#### [TASK PROMPT]
Retype, exactly as they appear below, the lines between the line holding "Task: Click the green Target: 0.01558 label" and the line holding "Screen dimensions: 633x496", both ends included.

[SOURCE RECORDS]

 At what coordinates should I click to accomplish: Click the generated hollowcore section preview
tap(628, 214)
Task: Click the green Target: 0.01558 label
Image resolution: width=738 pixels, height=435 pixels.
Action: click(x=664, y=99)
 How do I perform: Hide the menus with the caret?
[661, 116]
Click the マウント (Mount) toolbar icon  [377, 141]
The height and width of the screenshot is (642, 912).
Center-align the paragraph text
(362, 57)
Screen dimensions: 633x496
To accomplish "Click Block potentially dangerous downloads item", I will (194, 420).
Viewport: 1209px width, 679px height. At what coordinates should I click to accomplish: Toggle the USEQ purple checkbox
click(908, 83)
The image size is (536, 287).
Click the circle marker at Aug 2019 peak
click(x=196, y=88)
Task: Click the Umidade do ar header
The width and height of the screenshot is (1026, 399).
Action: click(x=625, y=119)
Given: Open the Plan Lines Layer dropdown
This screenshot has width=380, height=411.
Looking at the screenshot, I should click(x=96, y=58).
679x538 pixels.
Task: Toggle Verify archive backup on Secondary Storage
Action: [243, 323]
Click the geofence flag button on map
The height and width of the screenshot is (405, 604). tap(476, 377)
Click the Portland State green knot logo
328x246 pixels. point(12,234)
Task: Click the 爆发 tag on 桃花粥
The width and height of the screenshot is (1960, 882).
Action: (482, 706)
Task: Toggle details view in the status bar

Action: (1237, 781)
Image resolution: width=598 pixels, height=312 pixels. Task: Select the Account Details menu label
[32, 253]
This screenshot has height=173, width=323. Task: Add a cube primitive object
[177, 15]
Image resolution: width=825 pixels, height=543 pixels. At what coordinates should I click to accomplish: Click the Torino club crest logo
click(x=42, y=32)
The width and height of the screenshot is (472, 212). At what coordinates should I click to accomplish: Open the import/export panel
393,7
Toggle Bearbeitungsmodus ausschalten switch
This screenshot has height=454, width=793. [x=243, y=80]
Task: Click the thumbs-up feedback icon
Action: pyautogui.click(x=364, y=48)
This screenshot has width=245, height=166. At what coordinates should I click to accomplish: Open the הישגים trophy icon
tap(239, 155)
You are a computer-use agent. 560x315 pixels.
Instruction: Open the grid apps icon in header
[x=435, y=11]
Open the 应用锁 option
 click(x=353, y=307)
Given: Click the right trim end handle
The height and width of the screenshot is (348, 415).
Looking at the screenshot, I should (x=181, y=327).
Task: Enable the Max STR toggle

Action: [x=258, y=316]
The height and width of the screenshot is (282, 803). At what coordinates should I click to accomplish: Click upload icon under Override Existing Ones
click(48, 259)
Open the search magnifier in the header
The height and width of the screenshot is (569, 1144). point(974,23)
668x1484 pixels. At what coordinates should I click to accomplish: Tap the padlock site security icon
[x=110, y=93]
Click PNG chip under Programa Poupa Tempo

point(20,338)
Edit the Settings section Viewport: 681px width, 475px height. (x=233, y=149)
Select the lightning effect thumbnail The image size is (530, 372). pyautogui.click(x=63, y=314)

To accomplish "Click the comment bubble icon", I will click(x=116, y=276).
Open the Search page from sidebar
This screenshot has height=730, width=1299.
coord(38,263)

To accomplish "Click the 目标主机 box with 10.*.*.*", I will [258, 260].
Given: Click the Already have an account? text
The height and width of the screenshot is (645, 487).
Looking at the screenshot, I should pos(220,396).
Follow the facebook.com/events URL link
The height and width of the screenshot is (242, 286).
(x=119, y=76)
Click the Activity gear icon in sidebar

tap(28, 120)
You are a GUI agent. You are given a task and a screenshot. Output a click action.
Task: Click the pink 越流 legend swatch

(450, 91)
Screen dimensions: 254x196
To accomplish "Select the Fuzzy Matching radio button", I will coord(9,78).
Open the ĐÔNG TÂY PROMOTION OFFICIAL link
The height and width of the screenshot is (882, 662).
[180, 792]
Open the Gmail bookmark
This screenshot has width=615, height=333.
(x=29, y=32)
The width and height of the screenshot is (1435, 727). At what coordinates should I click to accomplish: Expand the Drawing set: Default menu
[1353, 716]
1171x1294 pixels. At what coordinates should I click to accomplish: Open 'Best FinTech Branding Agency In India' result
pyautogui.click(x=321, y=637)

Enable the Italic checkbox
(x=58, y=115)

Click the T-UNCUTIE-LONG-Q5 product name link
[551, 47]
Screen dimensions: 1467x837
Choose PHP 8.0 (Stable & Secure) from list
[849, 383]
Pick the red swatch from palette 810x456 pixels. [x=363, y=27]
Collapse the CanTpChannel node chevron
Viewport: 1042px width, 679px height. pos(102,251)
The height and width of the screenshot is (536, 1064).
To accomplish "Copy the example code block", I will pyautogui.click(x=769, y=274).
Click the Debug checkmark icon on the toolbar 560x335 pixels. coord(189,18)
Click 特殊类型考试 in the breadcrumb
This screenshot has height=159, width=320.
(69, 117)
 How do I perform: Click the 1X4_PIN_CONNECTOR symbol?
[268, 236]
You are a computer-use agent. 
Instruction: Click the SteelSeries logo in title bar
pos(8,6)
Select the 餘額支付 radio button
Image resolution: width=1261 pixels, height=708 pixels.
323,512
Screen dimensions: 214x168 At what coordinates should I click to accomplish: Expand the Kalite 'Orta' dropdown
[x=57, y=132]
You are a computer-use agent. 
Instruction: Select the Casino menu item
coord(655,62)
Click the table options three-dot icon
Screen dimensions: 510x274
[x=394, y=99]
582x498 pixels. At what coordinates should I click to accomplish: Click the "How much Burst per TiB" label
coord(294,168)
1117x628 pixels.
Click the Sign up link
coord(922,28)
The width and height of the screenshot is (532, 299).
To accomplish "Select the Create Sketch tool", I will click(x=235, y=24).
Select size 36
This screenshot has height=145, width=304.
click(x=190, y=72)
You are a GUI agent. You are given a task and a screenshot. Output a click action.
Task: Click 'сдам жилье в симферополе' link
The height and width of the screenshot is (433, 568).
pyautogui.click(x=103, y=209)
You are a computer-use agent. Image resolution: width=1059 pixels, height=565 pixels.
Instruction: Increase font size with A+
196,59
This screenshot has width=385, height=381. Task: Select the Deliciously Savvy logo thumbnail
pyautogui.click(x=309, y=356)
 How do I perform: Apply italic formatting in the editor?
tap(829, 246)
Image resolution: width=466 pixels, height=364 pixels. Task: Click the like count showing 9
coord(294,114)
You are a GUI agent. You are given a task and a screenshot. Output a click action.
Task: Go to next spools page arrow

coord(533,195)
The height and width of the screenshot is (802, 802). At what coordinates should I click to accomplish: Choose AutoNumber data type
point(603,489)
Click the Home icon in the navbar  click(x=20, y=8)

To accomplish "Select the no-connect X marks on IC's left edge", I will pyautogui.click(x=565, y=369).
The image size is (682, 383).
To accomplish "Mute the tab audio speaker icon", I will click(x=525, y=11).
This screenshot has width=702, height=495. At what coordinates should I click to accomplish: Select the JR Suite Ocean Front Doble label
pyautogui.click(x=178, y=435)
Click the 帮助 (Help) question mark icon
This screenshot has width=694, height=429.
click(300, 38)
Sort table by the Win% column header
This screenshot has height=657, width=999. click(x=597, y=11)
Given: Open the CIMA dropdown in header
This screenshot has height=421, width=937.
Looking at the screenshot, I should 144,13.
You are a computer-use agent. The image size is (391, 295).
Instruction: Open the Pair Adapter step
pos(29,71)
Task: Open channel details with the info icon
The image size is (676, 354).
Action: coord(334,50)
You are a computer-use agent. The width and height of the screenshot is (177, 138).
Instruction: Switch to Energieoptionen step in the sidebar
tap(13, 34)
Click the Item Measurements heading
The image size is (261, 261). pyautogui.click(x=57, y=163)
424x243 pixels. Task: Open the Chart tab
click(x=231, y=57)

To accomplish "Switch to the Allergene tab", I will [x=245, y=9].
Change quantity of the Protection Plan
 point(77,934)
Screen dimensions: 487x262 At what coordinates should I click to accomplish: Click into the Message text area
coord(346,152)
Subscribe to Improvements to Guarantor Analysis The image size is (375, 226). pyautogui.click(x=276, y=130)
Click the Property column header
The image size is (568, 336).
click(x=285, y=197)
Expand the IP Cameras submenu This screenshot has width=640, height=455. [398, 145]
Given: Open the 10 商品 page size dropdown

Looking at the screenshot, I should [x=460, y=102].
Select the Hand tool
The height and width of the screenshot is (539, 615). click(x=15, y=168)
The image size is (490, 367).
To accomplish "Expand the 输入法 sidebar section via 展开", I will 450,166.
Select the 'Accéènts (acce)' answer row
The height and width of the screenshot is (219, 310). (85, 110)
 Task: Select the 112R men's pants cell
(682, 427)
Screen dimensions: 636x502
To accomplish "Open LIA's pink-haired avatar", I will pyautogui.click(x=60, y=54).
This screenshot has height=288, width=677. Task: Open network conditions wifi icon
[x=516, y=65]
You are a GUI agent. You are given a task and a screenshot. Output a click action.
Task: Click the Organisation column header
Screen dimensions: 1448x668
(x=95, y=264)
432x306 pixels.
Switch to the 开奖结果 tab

[/SOURCE RECORDS]

#### [RESULT]
Task: Click the green Target: 0.01558 label
Image resolution: width=738 pixels, height=435 pixels.
Action: click(x=664, y=99)
 How do I perform: Hide the menus with the caret?
[661, 116]
Click the マウント (Mount) toolbar icon  [377, 141]
The height and width of the screenshot is (642, 912).
Center-align the paragraph text
(362, 57)
Screen dimensions: 633x496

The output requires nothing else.